As outlined by the Court of Appeal at paragraph 76:


“the true question is how the authorities are to be applied to clinical negligence cases where there is a delay between the negligent act or omission and a horrifying event caused to the primary victim by that negligent act or omission”.



Counsel for the Defendants argued that since the deaths in these cases were separated in time and space from the negligence, they cannot qualify as the “relevant event” for the purposes of the proximity requirement. They argued that the Court was bound by its own decision in Taylor v A Novo, which decided that secondary victim’s cannot claim in respect of witnessing a horrifying event once actionable damage has already been sustained by the primary victim.


Counsel for the Claimants argued that Taylor v A Novo did not preclude liability, and Chamberlain J was correct to distinguish A Novo in the way he did in Paul v Wolverhampton


Held:

The Court of Appeal found for the Defendant in each appeal striking out the claims on the basis that they were bound by an existing Court of Appeal authority Taylor v. A. Novo (UK) Ltd [2013] EWCA Civ 194 (see above) that is fatal to the claims.



However, in a lead judgment by Vos MR with additional reasons by Underhill LJ the Court of Appeal recognised that the decision in Taylor developed the underlying principles described by Lord Oliver in Alcock v. Chief Constable of the South Yorkshire Police [1992] 1 AC 310 and questioned whether the interpretation of those principles in Novo was correct.


§ Vos MR went on to say


“If I were starting with a clean sheet, I can quite see why secondary victims in these cases ought to be seen to be sufficiently proximate to the defendants to be allowed to recover damages for their psychiatric injury.

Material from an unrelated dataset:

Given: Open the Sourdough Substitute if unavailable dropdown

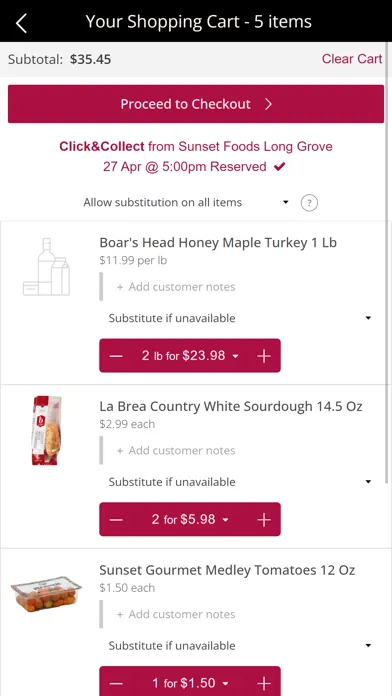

Since, however, this court is bound by Novo, it is for the Supreme Court to decide whether to depart from the law as stated by Lord Dyson in that case”.


Importantly, Vos MR concluded:


“I have, as I have already said, reservations about whether Novo correctly interprets the limitations on liability to secondary victims contained in the five elements emerging from the House of Lords authorities. Subject to hearing further argument, therefore, I would be prepared to grant permission to the claimants to appeal to the Supreme Court, if sought, so that it can consider the important issues that arise in this case”.


This view was echoed by Underhill LJ:


“It follows that if the point were free from authority I would be minded to hold that on the pleaded facts the Claimants in all three cases should be entitled to recover. I do not think that recognising the necessary proximity in such cases would be contrary to the “thus far and no further” approach taken in White. It would not involve going beyond the elements established in Alcock: rather, it would represent their application in a different factual situation”.


He went on to say:


“My strong provisional view, like [Vos MR], is that the issues raised by them merit consideration by the Supreme Court”.